The Baltimore Police did not immediately respond to a request for further comment on the email.
The city’s email followed the Oct. 31 conclusion of a six-month pilot program, paid for by Texas philanthropists Laura and John Arnold, through their organization Arnold Ventures, to study whether the overhead surveillance planes could help lower Baltimore’s violent crime rates. The city has had more than 300 homicides each year since 2015.
The technology is capable of capturing images of 32 square miles of the city for at least 40 hours a week. But it has faced legal challenges from the American Civil Liberties Union and lacks the support of Mayor Brandon Scott, who voted against the planes’ trial as council president earlier this year.
Noting that the planes do not fly at night, the city’s new Democratic mayor said this week that Baltimore “would find it very hard to have a reason to continue it.”
The police department’s email to the company reveals for the first time city officials’ frustration with the planes’ operator over the sharing of “unverified statistics concerning [the program’s] efficacy as a tool to combat violent crime.”
The information allegedly had been leaked to the media following a meeting of local community leaders that had been organized by Persistent Surveillance Systems, according to the email.
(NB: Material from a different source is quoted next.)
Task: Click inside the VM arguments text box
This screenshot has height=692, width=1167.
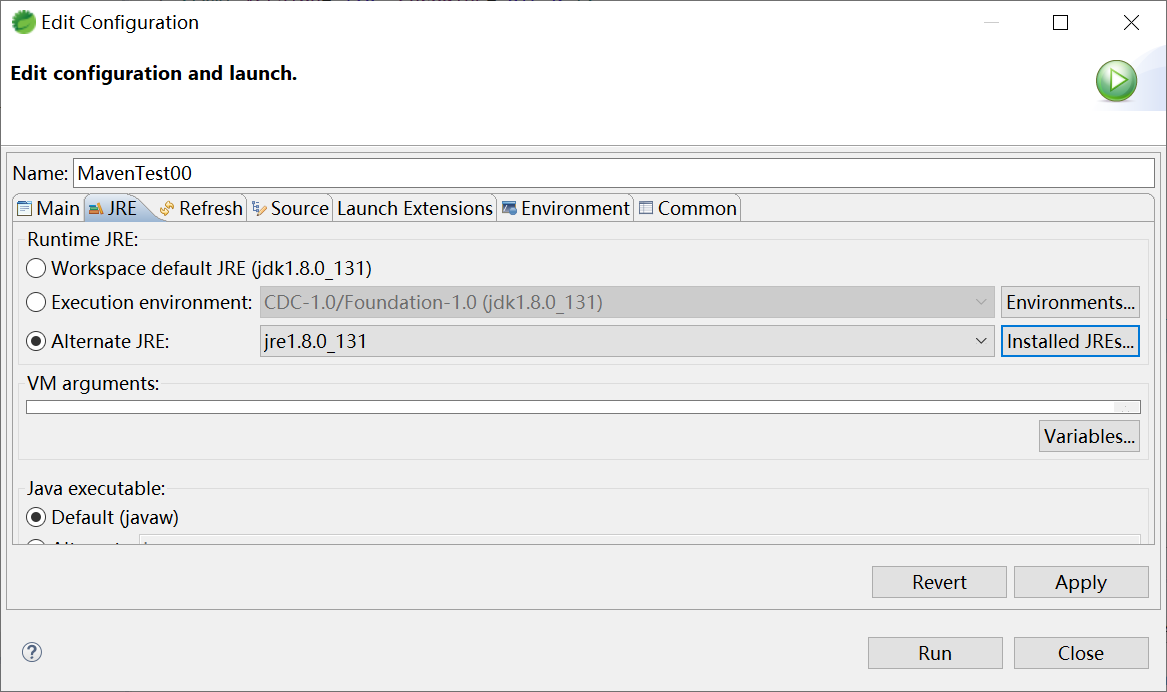Action: (x=570, y=407)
“This is the second known instance of sharing unvalidated information about the program’s efficacy to an external group without prior authorization from BPD,” the police department attorney wrote.
The email chastising the company was sent under the previous mayor, Bernard C. “Jack” Young, a Democrat whose administration authorized the pilot program after it received the conditional support of Police Commissioner Michael Harrison. The commissioner said at the time he would ground the planes if they did not produce results.
An earlier pilot program of the technology in 2016, uncovered in a Bloomberg report, was halted amid criticism of its secrecy, as well as condemnations from civil liberties advocates who say it violated individuals’ rights.
While the new mayor does not support the use of private surveillance planes in Baltimore, attorneys in the city law department could soon find themselves in the awkward position of defending the program in the Fourth Circuit appellate court, which agreed last week to reconsider the case.
Acting City Solicitor Dana Moore, who will become the city’s first chief equity officer in January, said Tuesday that the city attorneys plan to argue that “procedurally, the matter is moot.”
“We’re going to press that,” Moore said.
But in the event the federal judges want to hear each side’s substantive arguments, the city’s attorneys will have no choice but to continue arguing that the surveillance planes are constitutional — even if Baltimore doesn’t plan to use them, she said.
“We will defend it just as vigorously as we did in the underlying court,” Moore said.